Early-onset, multifocal disease and familial cases strongly support the possibility of a rhabdoid predisposition syndrome. This has been confirmed by the presence of constitutional mutations of SMARCB1 in rare familial cases and in a subset of patients with apparently sporadic rhabdoid tumors. In a cohort of 74 rhabdoid tumors, 60% of the tumors occurring before age 6 months were linked to the presence of a germline mutation. However, in this same series, tumors that occurred after age 2 years were also found to be associated with germline mutations (7 of 35 cases). Germline analysis is suggested for all individuals with rhabdoid tumors, whatever their ages. Genetic counseling is recommended given the low-but-actual risk of familial recurrence. In cases of mutations, parental screening should be considered, although such screening carries a low probability of positivity. Prenatal diagnosis is feasible and should be considered.[28]
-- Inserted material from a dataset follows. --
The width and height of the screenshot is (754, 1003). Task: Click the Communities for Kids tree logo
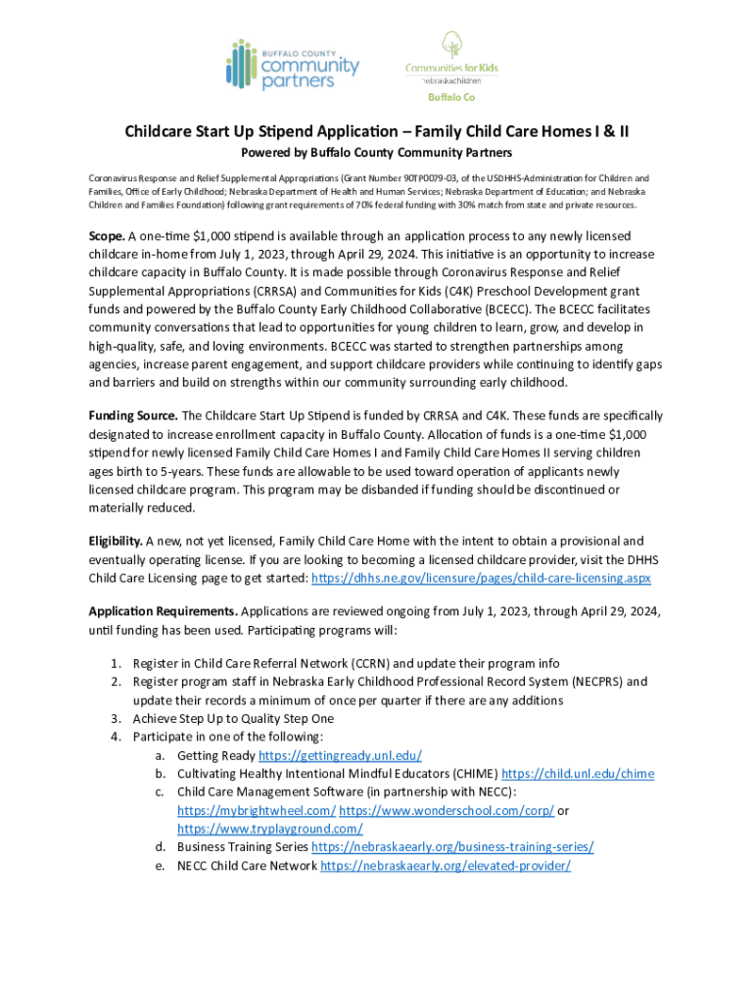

Recommendations for surveillance in patients with germline SMARCB1 mutations have been developed based on the epidemiology and clinical course of rhabdoid tumors. These recommendations were developed by a group of pediatric cancer genetic experts (including oncologists, radiologists, and geneticists). They have not been formally studied to confirm the benefit of screening patients with germline SMARCB1 mutations. The aggressive natural history of the disease, apparently high penetrance, and well-defined age of onset for CNS atypical teratoid/rhabdoid tumor suggest that screening could prove beneficial. Given the potential survival benefit of surgically resectable disease, it is postulated that early detection might improve overall survival.[29] From birth to age 1 year, it is suggested that patients have thorough physical and neurologic examinations, as well as head ultrasounds monthly to assess for the development of a CNS tumor. It is suggested that patients undergo abdominal ultrasounds with focus on the kidneys every 2 to 3 months to assess for renal lesions. From age 1 year to approximately age 4 years, after which the risk of developing a new rhabdoid tumor rapidly declines, it is suggested that brain and spine magnetic resonance imaging (MRI) and abdominal ultrasound be performed every 6 months.[29]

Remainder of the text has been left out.